The answer must be an exact copy of the lines from the one with "Given: Choose the Minimal safe boot option" through the final line of the records below, with no pictures.

DATA IN THIS EXERCISE:
╔══

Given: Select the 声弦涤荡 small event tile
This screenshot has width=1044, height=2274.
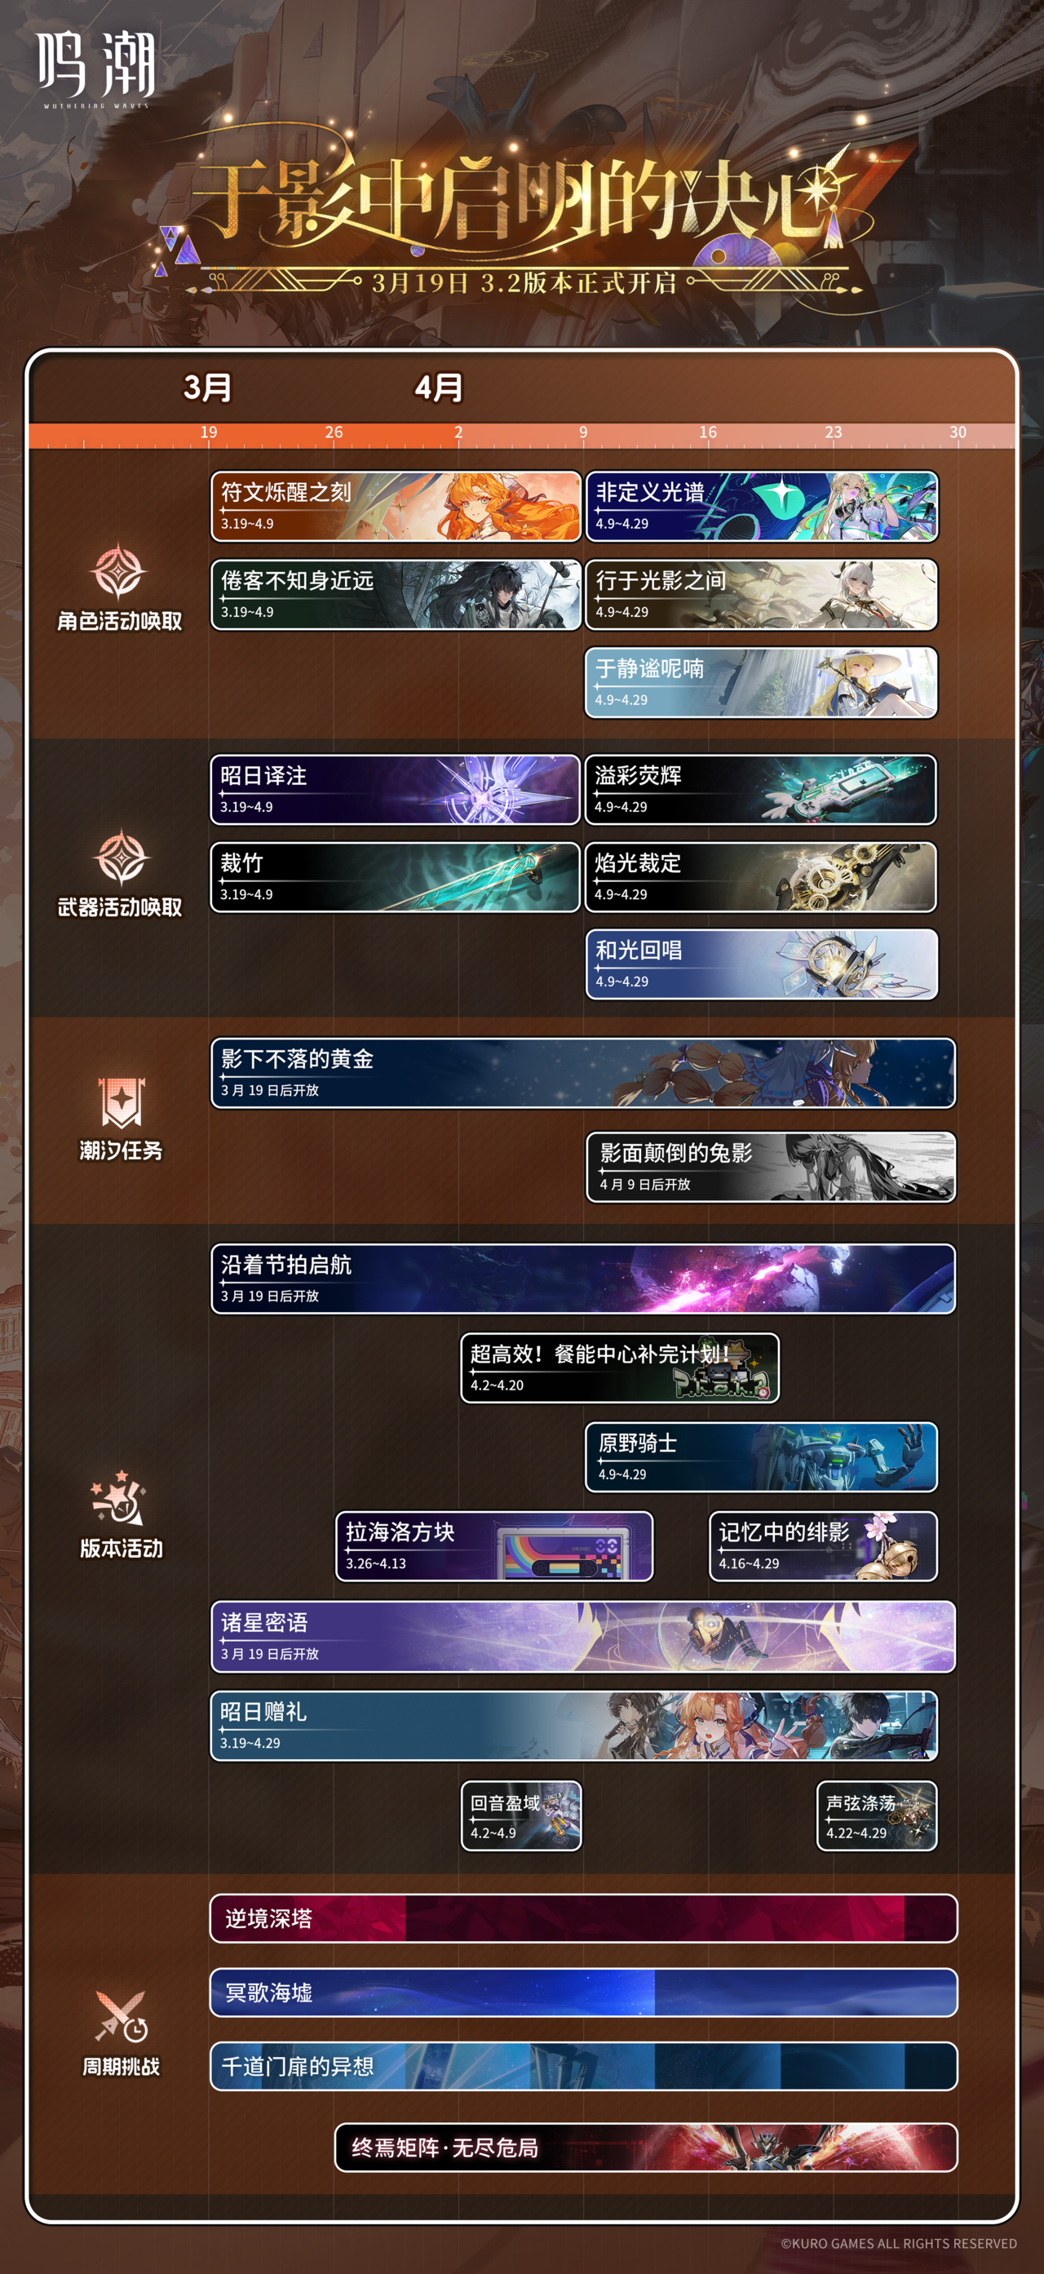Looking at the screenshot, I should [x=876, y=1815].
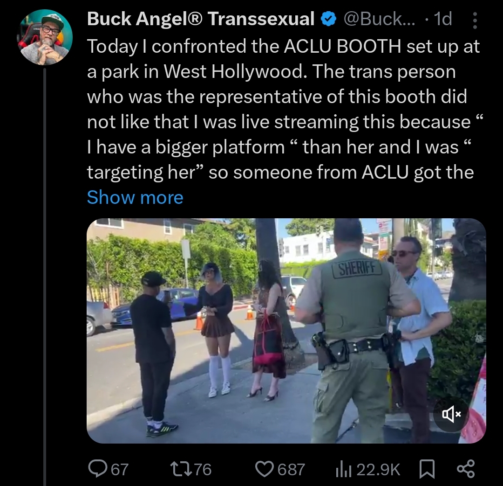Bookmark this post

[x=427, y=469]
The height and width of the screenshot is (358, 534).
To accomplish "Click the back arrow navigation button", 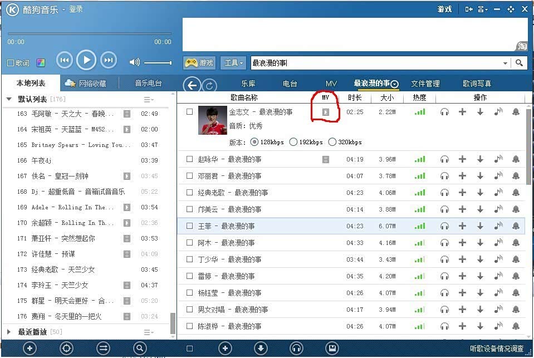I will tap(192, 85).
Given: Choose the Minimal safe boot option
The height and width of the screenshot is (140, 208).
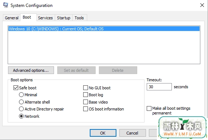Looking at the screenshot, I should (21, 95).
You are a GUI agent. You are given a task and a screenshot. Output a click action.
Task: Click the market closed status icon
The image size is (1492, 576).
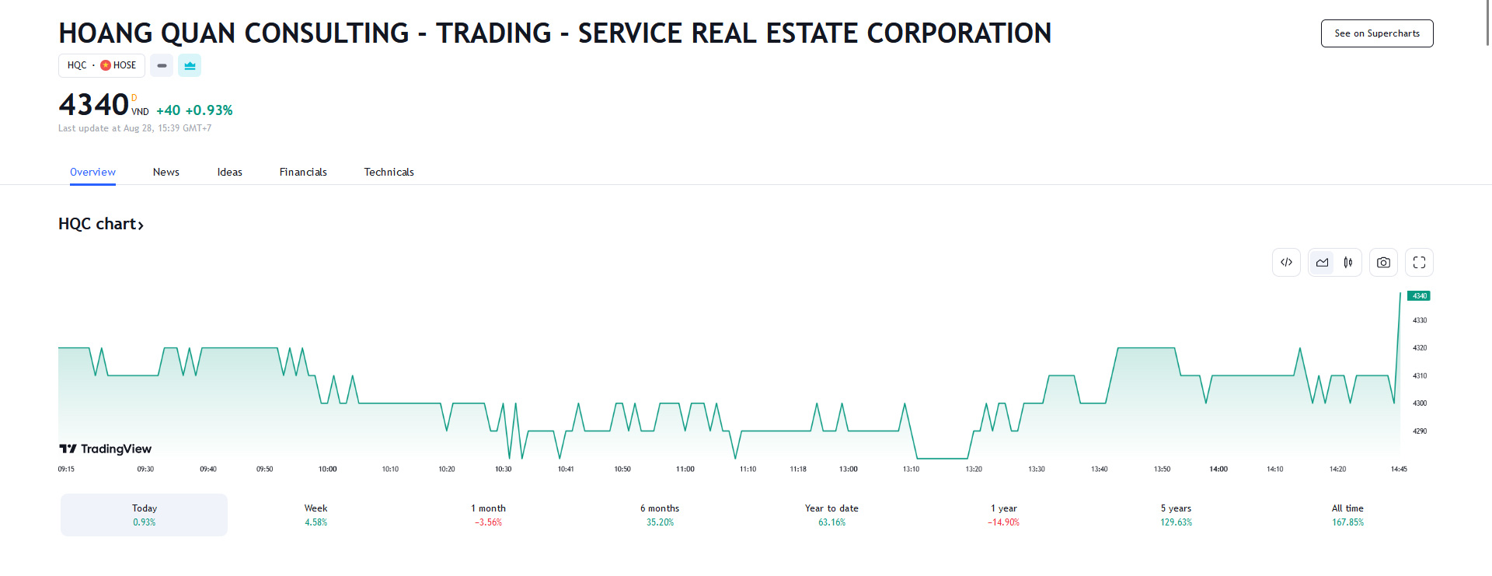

╚══

EXERCISE RESULT:
Given: Choose the Minimal safe boot option
The height and width of the screenshot is (140, 208).
Looking at the screenshot, I should (21, 95).
You are a GUI agent. You are given a task and a screenshot. Output a click action.
Task: Click the market closed status icon
The image size is (1492, 576).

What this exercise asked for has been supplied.